(THE RECORDS Opens)

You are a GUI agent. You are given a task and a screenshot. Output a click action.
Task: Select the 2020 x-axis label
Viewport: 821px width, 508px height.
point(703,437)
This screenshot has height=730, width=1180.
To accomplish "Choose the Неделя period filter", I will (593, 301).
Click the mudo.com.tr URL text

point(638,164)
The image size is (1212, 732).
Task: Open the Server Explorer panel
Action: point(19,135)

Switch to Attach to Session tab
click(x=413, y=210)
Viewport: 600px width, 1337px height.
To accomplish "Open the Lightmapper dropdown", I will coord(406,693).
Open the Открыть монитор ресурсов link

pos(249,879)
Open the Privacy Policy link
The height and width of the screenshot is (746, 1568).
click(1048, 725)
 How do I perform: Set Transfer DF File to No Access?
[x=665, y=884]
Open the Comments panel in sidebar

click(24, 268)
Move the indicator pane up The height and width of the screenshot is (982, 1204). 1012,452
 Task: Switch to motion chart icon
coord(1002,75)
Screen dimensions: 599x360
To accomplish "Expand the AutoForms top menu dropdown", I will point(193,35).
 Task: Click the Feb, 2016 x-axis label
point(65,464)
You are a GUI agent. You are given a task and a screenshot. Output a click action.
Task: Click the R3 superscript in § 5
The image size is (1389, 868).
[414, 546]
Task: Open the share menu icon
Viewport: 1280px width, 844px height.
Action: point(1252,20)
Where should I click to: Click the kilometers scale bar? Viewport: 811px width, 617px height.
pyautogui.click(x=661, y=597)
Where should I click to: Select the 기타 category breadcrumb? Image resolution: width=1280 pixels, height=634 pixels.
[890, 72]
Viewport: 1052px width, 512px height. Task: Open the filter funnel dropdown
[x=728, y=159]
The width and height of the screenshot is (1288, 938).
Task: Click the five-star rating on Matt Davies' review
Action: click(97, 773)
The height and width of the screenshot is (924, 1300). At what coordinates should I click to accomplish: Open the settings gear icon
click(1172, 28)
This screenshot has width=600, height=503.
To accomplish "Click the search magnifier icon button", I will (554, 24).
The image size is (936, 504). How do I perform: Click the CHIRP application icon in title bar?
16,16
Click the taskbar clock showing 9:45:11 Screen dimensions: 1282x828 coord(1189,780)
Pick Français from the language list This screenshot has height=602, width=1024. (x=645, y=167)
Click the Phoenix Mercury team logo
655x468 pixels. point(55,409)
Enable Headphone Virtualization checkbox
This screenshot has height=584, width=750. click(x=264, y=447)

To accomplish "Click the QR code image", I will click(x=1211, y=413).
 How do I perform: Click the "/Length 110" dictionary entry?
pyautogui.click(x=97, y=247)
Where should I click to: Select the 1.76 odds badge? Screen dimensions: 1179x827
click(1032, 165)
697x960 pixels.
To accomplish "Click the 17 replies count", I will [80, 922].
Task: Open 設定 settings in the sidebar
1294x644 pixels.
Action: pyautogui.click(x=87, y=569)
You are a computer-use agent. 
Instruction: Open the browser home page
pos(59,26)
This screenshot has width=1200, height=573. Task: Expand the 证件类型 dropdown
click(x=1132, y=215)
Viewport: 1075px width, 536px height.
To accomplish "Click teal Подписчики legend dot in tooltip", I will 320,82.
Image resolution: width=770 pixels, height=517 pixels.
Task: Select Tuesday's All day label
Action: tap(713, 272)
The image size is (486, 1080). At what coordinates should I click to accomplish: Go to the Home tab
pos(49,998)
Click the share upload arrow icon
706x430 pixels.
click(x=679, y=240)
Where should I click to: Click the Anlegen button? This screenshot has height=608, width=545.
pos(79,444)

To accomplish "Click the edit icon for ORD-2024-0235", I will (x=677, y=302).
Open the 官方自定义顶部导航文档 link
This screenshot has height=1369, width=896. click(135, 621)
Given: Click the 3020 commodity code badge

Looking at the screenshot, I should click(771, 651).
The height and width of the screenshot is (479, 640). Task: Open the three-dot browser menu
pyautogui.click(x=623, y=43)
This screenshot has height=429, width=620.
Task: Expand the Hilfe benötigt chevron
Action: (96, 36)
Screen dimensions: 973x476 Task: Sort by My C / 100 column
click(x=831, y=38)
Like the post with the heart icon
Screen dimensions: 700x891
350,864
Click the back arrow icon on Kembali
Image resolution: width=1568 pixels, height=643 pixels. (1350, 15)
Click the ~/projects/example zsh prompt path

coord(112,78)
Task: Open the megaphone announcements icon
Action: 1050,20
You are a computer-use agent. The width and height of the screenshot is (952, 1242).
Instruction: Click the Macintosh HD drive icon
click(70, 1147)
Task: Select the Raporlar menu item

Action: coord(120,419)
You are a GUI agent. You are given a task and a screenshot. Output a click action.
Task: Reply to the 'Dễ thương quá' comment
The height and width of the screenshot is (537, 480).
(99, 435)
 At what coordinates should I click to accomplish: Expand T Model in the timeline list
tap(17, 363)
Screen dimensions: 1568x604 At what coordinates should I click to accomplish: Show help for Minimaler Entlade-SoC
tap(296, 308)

(THE RECORDS Closes)

Set each line down exactly, beginning at the one containing "The height and width of the screenshot is (479, 640)." and ending at the last line of the material above.

- SOLUTION FOR THIS PROBLEM -
The height and width of the screenshot is (479, 640). Task: Open the three-dot browser menu
pyautogui.click(x=623, y=43)
This screenshot has height=429, width=620.
Task: Expand the Hilfe benötigt chevron
Action: (96, 36)
Screen dimensions: 973x476 Task: Sort by My C / 100 column
click(x=831, y=38)
Like the post with the heart icon
Screen dimensions: 700x891
350,864
Click the back arrow icon on Kembali
Image resolution: width=1568 pixels, height=643 pixels. (1350, 15)
Click the ~/projects/example zsh prompt path

coord(112,78)
Task: Open the megaphone announcements icon
Action: 1050,20
You are a computer-use agent. The width and height of the screenshot is (952, 1242).
Instruction: Click the Macintosh HD drive icon
click(70, 1147)
Task: Select the Raporlar menu item

Action: coord(120,419)
You are a GUI agent. You are given a task and a screenshot. Output a click action.
Task: Reply to the 'Dễ thương quá' comment
The height and width of the screenshot is (537, 480).
(99, 435)
 At what coordinates should I click to accomplish: Expand T Model in the timeline list
tap(17, 363)
Screen dimensions: 1568x604 At what coordinates should I click to accomplish: Show help for Minimaler Entlade-SoC
tap(296, 308)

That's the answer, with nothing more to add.